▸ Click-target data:

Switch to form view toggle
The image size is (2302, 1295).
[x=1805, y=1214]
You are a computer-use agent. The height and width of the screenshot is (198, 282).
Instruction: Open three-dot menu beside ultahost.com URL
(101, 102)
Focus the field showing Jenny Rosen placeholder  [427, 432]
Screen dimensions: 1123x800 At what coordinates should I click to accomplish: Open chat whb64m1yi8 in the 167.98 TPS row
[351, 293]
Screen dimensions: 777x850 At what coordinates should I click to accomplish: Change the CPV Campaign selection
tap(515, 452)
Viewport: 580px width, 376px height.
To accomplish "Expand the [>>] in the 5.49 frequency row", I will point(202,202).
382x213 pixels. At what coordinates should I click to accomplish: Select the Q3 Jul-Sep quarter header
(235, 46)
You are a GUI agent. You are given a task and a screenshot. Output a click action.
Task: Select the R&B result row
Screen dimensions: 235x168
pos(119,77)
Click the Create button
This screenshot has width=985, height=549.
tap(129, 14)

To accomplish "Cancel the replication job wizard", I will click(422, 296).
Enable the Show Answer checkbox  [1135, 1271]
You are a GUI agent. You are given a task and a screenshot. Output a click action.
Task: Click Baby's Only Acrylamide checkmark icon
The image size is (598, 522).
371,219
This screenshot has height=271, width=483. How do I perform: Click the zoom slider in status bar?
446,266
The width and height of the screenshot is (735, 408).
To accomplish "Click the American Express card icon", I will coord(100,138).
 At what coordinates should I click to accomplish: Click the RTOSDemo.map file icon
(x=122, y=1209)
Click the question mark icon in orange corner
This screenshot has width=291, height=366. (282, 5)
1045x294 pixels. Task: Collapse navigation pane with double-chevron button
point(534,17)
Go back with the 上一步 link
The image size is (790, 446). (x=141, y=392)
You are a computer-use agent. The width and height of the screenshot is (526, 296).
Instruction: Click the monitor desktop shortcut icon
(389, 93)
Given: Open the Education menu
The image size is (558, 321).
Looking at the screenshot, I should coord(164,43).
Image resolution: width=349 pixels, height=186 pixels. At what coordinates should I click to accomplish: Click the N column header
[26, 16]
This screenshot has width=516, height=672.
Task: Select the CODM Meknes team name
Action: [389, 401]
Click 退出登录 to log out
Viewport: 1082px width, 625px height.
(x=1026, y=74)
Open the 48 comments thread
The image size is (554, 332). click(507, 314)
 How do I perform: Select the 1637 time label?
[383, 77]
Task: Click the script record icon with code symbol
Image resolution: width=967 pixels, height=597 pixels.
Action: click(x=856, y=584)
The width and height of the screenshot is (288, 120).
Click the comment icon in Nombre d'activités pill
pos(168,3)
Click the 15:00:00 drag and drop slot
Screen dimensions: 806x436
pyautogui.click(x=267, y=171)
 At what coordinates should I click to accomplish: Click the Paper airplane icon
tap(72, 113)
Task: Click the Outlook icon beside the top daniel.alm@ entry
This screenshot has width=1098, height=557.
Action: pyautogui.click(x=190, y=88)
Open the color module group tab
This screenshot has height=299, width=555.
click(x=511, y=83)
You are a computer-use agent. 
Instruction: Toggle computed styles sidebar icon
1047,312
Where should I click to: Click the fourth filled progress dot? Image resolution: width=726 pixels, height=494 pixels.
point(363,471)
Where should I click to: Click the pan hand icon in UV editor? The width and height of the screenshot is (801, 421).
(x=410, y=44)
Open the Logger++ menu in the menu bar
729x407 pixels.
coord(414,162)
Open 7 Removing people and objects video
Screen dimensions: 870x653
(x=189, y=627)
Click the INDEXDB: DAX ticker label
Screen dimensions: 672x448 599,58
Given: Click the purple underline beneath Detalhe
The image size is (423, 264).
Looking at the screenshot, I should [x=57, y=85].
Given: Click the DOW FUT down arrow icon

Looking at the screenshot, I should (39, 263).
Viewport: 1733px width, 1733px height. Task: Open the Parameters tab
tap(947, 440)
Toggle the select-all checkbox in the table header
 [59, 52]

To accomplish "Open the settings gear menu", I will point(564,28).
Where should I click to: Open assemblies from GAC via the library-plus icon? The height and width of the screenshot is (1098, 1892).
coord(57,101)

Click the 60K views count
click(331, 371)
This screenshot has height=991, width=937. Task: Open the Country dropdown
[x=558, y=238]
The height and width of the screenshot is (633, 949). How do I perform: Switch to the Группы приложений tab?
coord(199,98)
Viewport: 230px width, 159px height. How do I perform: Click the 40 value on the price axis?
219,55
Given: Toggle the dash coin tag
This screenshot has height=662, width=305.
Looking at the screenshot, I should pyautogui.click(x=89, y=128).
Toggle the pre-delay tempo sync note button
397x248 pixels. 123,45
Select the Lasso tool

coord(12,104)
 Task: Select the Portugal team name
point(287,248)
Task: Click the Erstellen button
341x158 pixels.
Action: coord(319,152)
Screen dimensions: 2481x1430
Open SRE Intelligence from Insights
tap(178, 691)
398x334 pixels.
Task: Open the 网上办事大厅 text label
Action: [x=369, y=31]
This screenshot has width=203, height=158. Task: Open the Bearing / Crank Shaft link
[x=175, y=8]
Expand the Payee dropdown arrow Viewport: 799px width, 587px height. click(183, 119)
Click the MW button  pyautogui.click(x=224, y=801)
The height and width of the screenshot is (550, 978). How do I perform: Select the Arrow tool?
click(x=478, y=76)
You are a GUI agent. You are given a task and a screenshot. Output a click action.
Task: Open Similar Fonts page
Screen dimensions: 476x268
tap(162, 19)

▸ Aim: Can you echo every line of the listing above word for word?

▸ Reply to the task:
Switch to form view toggle
The image size is (2302, 1295).
[x=1805, y=1214]
You are a computer-use agent. The height and width of the screenshot is (198, 282).
Instruction: Open three-dot menu beside ultahost.com URL
(101, 102)
Focus the field showing Jenny Rosen placeholder  [427, 432]
Screen dimensions: 1123x800 At what coordinates should I click to accomplish: Open chat whb64m1yi8 in the 167.98 TPS row
[351, 293]
Screen dimensions: 777x850 At what coordinates should I click to accomplish: Change the CPV Campaign selection
tap(515, 452)
Viewport: 580px width, 376px height.
To accomplish "Expand the [>>] in the 5.49 frequency row", I will point(202,202).
382x213 pixels. At what coordinates should I click to accomplish: Select the Q3 Jul-Sep quarter header
(235, 46)
You are a GUI agent. You are given a task and a screenshot. Output a click action.
Task: Select the R&B result row
Screen dimensions: 235x168
pos(119,77)
Click the Create button
This screenshot has width=985, height=549.
tap(129, 14)

To accomplish "Cancel the replication job wizard", I will click(422, 296).
Enable the Show Answer checkbox  [1135, 1271]
You are a GUI agent. You are given a task and a screenshot. Output a click action.
Task: Click Baby's Only Acrylamide checkmark icon
The image size is (598, 522).
371,219
This screenshot has height=271, width=483. How do I perform: Click the zoom slider in status bar?
446,266
The width and height of the screenshot is (735, 408).
To accomplish "Click the American Express card icon", I will coord(100,138).
 At what coordinates should I click to accomplish: Click the RTOSDemo.map file icon
(x=122, y=1209)
Click the question mark icon in orange corner
This screenshot has width=291, height=366. (282, 5)
1045x294 pixels. Task: Collapse navigation pane with double-chevron button
point(534,17)
Go back with the 上一步 link
The image size is (790, 446). (x=141, y=392)
You are a computer-use agent. The width and height of the screenshot is (526, 296).
Instruction: Click the monitor desktop shortcut icon
(389, 93)
Given: Open the Education menu
The image size is (558, 321).
Looking at the screenshot, I should coord(164,43).
Image resolution: width=349 pixels, height=186 pixels. At what coordinates should I click to accomplish: Click the N column header
[26, 16]
This screenshot has width=516, height=672.
Task: Select the CODM Meknes team name
Action: [389, 401]
Click 退出登录 to log out
Viewport: 1082px width, 625px height.
(x=1026, y=74)
Open the 48 comments thread
The image size is (554, 332). click(507, 314)
 How do I perform: Select the 1637 time label?
[383, 77]
Task: Click the script record icon with code symbol
Image resolution: width=967 pixels, height=597 pixels.
Action: click(x=856, y=584)
The width and height of the screenshot is (288, 120).
Click the comment icon in Nombre d'activités pill
pos(168,3)
Click the 15:00:00 drag and drop slot
Screen dimensions: 806x436
pyautogui.click(x=267, y=171)
 At what coordinates should I click to accomplish: Click the Paper airplane icon
tap(72, 113)
Task: Click the Outlook icon beside the top daniel.alm@ entry
This screenshot has width=1098, height=557.
Action: pyautogui.click(x=190, y=88)
Open the color module group tab
This screenshot has height=299, width=555.
click(x=511, y=83)
You are a computer-use agent. 
Instruction: Toggle computed styles sidebar icon
1047,312
Where should I click to: Click the fourth filled progress dot? Image resolution: width=726 pixels, height=494 pixels.
point(363,471)
Where should I click to: Click the pan hand icon in UV editor? The width and height of the screenshot is (801, 421).
(x=410, y=44)
Open the Logger++ menu in the menu bar
729x407 pixels.
coord(414,162)
Open 7 Removing people and objects video
Screen dimensions: 870x653
(x=189, y=627)
Click the INDEXDB: DAX ticker label
Screen dimensions: 672x448 599,58
Given: Click the purple underline beneath Detalhe
The image size is (423, 264).
Looking at the screenshot, I should [x=57, y=85].
Given: Click the DOW FUT down arrow icon

Looking at the screenshot, I should (39, 263).
Viewport: 1733px width, 1733px height. Task: Open the Parameters tab
tap(947, 440)
Toggle the select-all checkbox in the table header
 [59, 52]

To accomplish "Open the settings gear menu", I will point(564,28).
Where should I click to: Open assemblies from GAC via the library-plus icon? The height and width of the screenshot is (1098, 1892).
coord(57,101)

Click the 60K views count
click(331, 371)
This screenshot has height=991, width=937. Task: Open the Country dropdown
[x=558, y=238]
The height and width of the screenshot is (633, 949). How do I perform: Switch to the Группы приложений tab?
coord(199,98)
Viewport: 230px width, 159px height. How do I perform: Click the 40 value on the price axis?
219,55
Given: Toggle the dash coin tag
This screenshot has height=662, width=305.
Looking at the screenshot, I should pyautogui.click(x=89, y=128).
Toggle the pre-delay tempo sync note button
397x248 pixels. 123,45
Select the Lasso tool

coord(12,104)
 Task: Select the Portugal team name
point(287,248)
Task: Click the Erstellen button
341x158 pixels.
Action: coord(319,152)
Screen dimensions: 2481x1430
Open SRE Intelligence from Insights
tap(178, 691)
398x334 pixels.
Task: Open the 网上办事大厅 text label
Action: [x=369, y=31]
This screenshot has width=203, height=158. Task: Open the Bearing / Crank Shaft link
[x=175, y=8]
Expand the Payee dropdown arrow Viewport: 799px width, 587px height. click(183, 119)
Click the MW button  pyautogui.click(x=224, y=801)
The height and width of the screenshot is (550, 978). How do I perform: Select the Arrow tool?
click(x=478, y=76)
You are a GUI agent. You are given a task and a screenshot. Output a click action.
Task: Open Similar Fonts page
Screen dimensions: 476x268
tap(162, 19)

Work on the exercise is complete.